:: Source data ::

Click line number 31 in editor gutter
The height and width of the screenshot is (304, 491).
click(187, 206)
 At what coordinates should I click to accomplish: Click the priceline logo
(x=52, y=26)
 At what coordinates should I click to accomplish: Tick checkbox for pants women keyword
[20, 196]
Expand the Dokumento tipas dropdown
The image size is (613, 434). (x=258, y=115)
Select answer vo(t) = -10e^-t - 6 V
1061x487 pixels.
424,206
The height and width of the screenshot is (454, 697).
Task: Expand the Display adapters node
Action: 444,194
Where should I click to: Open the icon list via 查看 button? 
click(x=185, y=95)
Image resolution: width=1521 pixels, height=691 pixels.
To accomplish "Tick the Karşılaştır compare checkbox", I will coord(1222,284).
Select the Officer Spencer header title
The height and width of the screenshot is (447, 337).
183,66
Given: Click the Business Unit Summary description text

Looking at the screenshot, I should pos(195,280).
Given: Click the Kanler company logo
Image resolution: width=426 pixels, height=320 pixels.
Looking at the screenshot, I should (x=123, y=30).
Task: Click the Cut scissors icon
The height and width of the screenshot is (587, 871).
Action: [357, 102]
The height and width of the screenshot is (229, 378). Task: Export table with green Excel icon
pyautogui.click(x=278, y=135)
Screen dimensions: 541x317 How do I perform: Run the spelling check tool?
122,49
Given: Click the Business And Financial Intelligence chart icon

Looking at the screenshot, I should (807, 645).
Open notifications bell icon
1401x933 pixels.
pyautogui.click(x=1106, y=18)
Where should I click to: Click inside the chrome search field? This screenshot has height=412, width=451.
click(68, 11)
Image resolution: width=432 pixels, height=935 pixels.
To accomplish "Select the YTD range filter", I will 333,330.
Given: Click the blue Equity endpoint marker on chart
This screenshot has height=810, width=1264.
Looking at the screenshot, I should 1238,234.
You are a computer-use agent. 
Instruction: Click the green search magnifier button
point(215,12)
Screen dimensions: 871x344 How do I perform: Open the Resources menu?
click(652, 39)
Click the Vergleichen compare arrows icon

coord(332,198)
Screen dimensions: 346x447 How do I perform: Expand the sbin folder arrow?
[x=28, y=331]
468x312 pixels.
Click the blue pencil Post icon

:::

About this exercise –
All of the lines above must be returned exactly as they stand.

The completed task –
Click line number 31 in editor gutter
The height and width of the screenshot is (304, 491).
click(187, 206)
 At what coordinates should I click to accomplish: Click the priceline logo
(x=52, y=26)
 At what coordinates should I click to accomplish: Tick checkbox for pants women keyword
[20, 196]
Expand the Dokumento tipas dropdown
The image size is (613, 434). (x=258, y=115)
Select answer vo(t) = -10e^-t - 6 V
1061x487 pixels.
424,206
The height and width of the screenshot is (454, 697).
Task: Expand the Display adapters node
Action: 444,194
Where should I click to: Open the icon list via 查看 button? 
click(x=185, y=95)
Image resolution: width=1521 pixels, height=691 pixels.
To accomplish "Tick the Karşılaştır compare checkbox", I will coord(1222,284).
Select the Officer Spencer header title
The height and width of the screenshot is (447, 337).
183,66
Given: Click the Business Unit Summary description text

Looking at the screenshot, I should pos(195,280).
Given: Click the Kanler company logo
Image resolution: width=426 pixels, height=320 pixels.
Looking at the screenshot, I should (x=123, y=30).
Task: Click the Cut scissors icon
The height and width of the screenshot is (587, 871).
Action: [357, 102]
The height and width of the screenshot is (229, 378). Task: Export table with green Excel icon
pyautogui.click(x=278, y=135)
Screen dimensions: 541x317 How do I perform: Run the spelling check tool?
122,49
Given: Click the Business And Financial Intelligence chart icon

Looking at the screenshot, I should (807, 645).
Open notifications bell icon
1401x933 pixels.
pyautogui.click(x=1106, y=18)
Where should I click to: Click inside the chrome search field? This screenshot has height=412, width=451.
click(68, 11)
Image resolution: width=432 pixels, height=935 pixels.
To accomplish "Select the YTD range filter", I will 333,330.
Given: Click the blue Equity endpoint marker on chart
This screenshot has height=810, width=1264.
Looking at the screenshot, I should 1238,234.
You are a computer-use agent. 
Instruction: Click the green search magnifier button
point(215,12)
Screen dimensions: 871x344 How do I perform: Open the Resources menu?
click(652, 39)
Click the Vergleichen compare arrows icon

coord(332,198)
Screen dimensions: 346x447 How do I perform: Expand the sbin folder arrow?
[x=28, y=331]
468x312 pixels.
Click the blue pencil Post icon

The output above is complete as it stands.